- Task item: With the pictures removed, reproduce exactly the lines from the one that contains "Reload the page using the refresh icon" through the last line of the entries below.

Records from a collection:
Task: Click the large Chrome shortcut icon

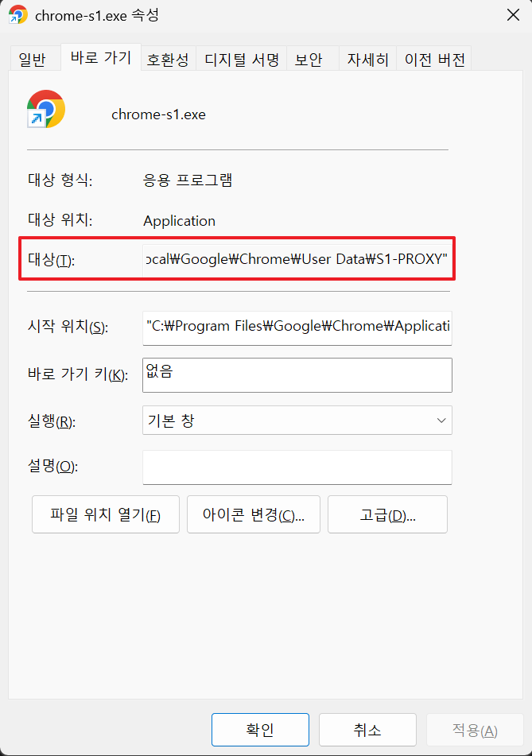Action: click(45, 110)
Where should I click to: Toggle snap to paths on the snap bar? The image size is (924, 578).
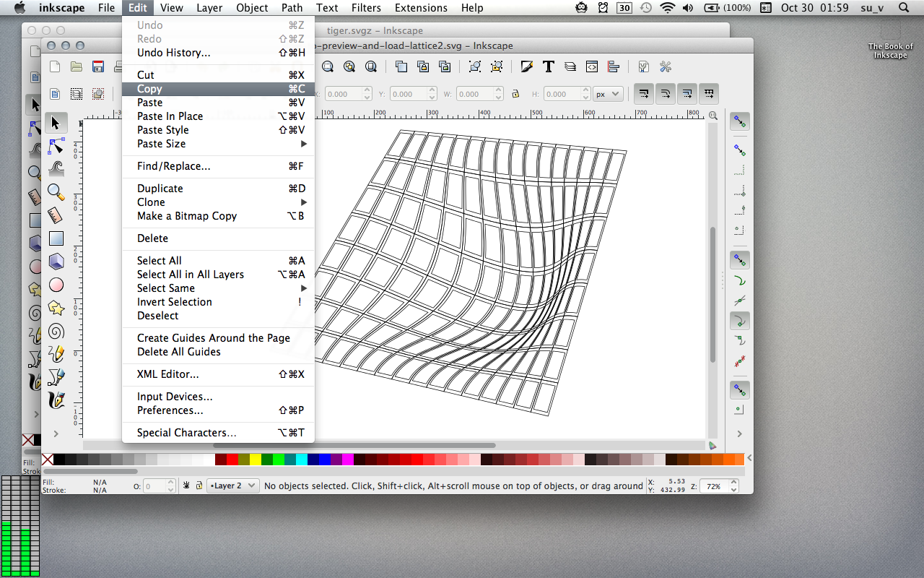click(739, 280)
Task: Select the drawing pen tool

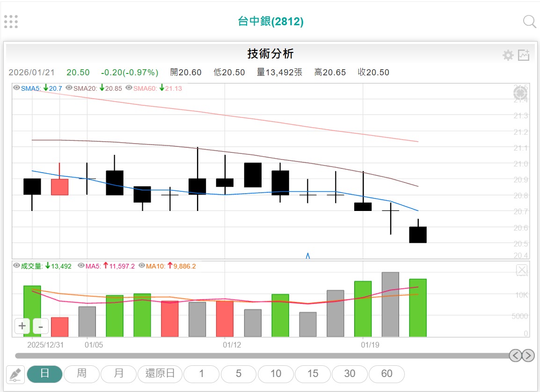Action: (x=15, y=375)
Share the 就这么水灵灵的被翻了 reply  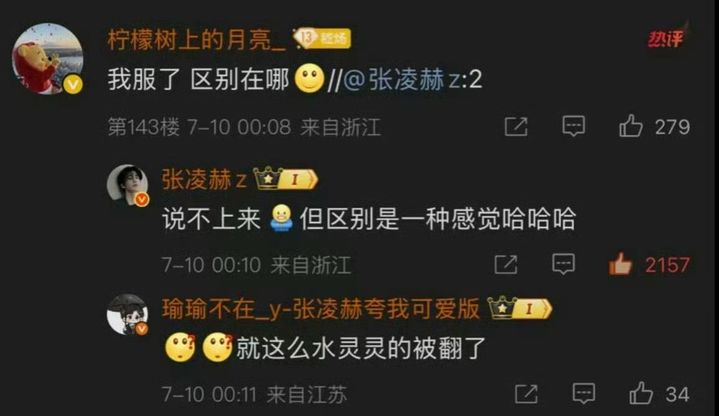[526, 394]
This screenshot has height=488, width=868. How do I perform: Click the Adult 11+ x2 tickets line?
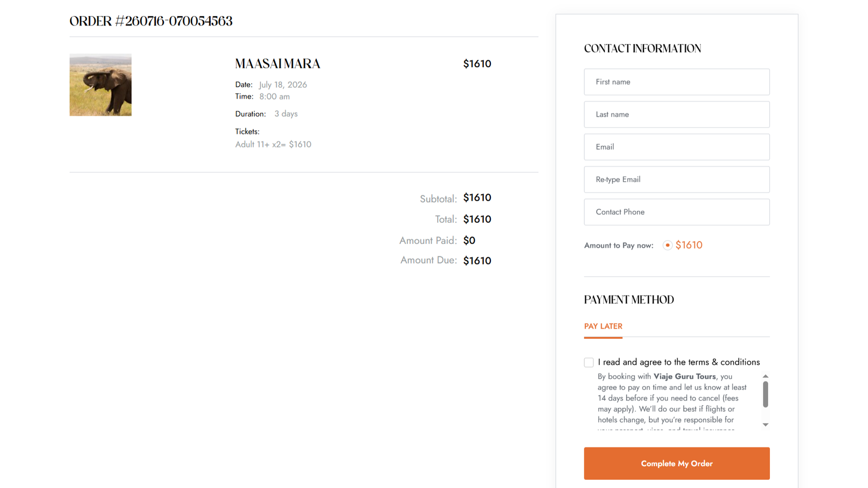(273, 144)
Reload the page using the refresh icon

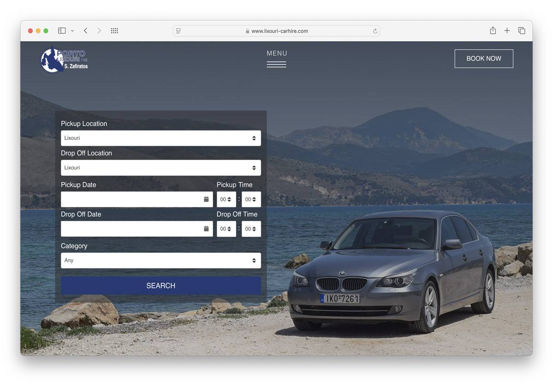click(375, 31)
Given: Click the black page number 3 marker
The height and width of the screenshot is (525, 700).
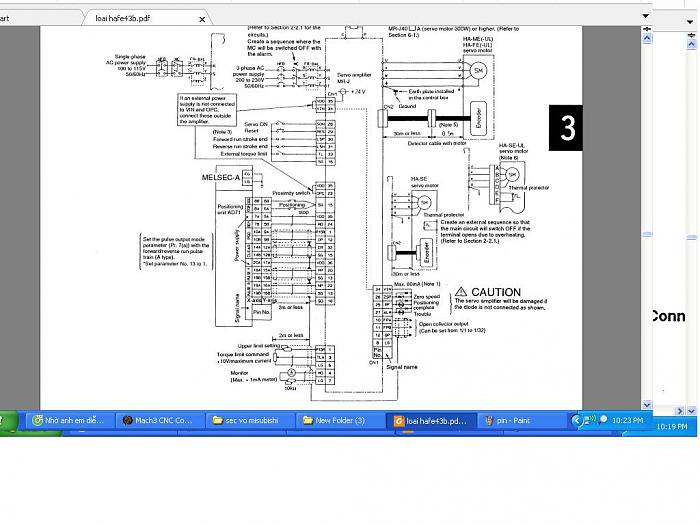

- Written solution:
Reload the page using the refresh icon

click(375, 31)
Given: Click the black page number 3 marker
The height and width of the screenshot is (525, 700).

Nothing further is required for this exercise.